By Michael A. Olivas

My wife and I recently changed our life together radically, by moving from our suburban Houston four bedroom home to a two bedroom loft apartment near the UH Law Center. Earlier this week, I set a new land-speed, non-Olympic-Year record of 3 minutes and 20 seconds, walking from the 8th floor of the Calhoun Lofts to my UHLC office. Whereas we had defined our neighborly life by how we kept the lawn, whether we were in compliance with the neighborhood association requirements for house maintenance, and how we watched each other’s property when on vacation or away—today our neighborly concern is how to maintain a secure facility in an urban area, watching who comes and goes in the locked building, and keeping the music down with shared walls. This move from the more independent single home dwelling norm to the shared collective norm is one I first encountered when I moved in the 1960’s to my first dormitory, as a high school seminarian in Santa Fe, New Mexico. In a sense, as the oldest of ten children, my family life has always been a collective enterprise, as was that of my wife, who is the oldest daughter of ten children as well.
Being a good neighbor is highly contextual and individualistic, and many of us struggle with this Robert Frost-paradox of fences and walls making us good neighbors, not denizens of gated communities. I know that when I size up potential colleagues in hiring meetings, I assume the basic merit badges of academic and professional accomplishments, but I also place weight upon citizenship, whether a person will likely be a good colleague and contributor to the overall enterprise.
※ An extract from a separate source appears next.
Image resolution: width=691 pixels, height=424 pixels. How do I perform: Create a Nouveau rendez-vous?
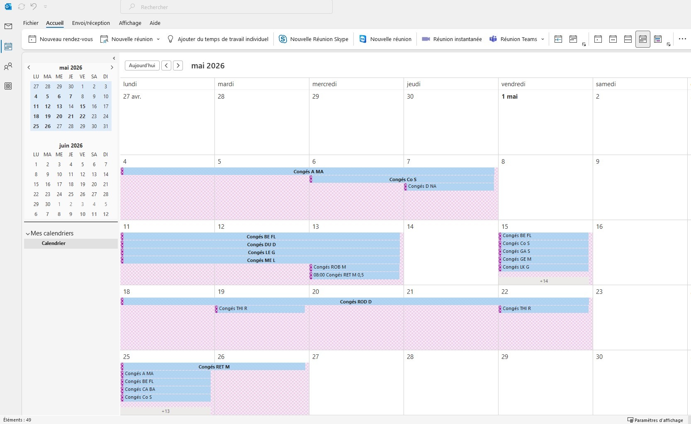(x=61, y=39)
By this, I do not mean the “collegiality” criterion that has been used to punish faculty for their views, as has happened, where courts assessed the extent to which the use of such a metric is discriminatory and unfair.1 The AAUP, for example, discourages the use of collegiality as a separate and independent measure:
“Relatively little is to be gained by establishing collegiality as a separate criterion of assessment. A fundamental absence of collegiality will no doubt manifest itself in the dimensions of teaching, scholarship, or, most probably, service, though here we would add that we all know colleagues whose distinctive contribution to their institution or their profession may not lie so much in service as in teaching and research. Professional misconduct or malfeasance should constitute an independently relevant matter for faculty evaluation. So, too, should efforts to obstruct the ability of colleagues to carry out their normal functions, to engage in personal attacks, or to violate ethical standards. The elevation of collegiality into a separate and discrete standard is not only inconsistent with the long-term vigor and health of academic institutions and dangerous to academic freedom, it is also unnecessary.2 “

And I acknowledge that the line between being a law professor who is a good colleague and one who is a schnook is often blurred and very personal. The AAUP notes this as well: “Criticism and opposition do not necessarily conflict with collegiality. Gadflies, critics of institutional practices or collegial norms, even the occasional malcontent, have all been known to play an invaluable and constructive role in the life of academic departments and institutions. They have sometimes proved collegial in the deepest and truest sense.”3 I cringe when I recall some of the fights I have picked over my 30 years at UHLC, but I would probably run after and chase some of the same fire trucks again. I have caught my fair share of these trucks over the years. Rather, I want to hire people who will contribute to the overall health of the enterprise, and who will leave the trail cleaner than they found it. If they have some evidence of volunteer activities, professional contributions, or personal participation in an organization, they are more likely to become a good colleague, with all the other traits one wants in a fellow worker.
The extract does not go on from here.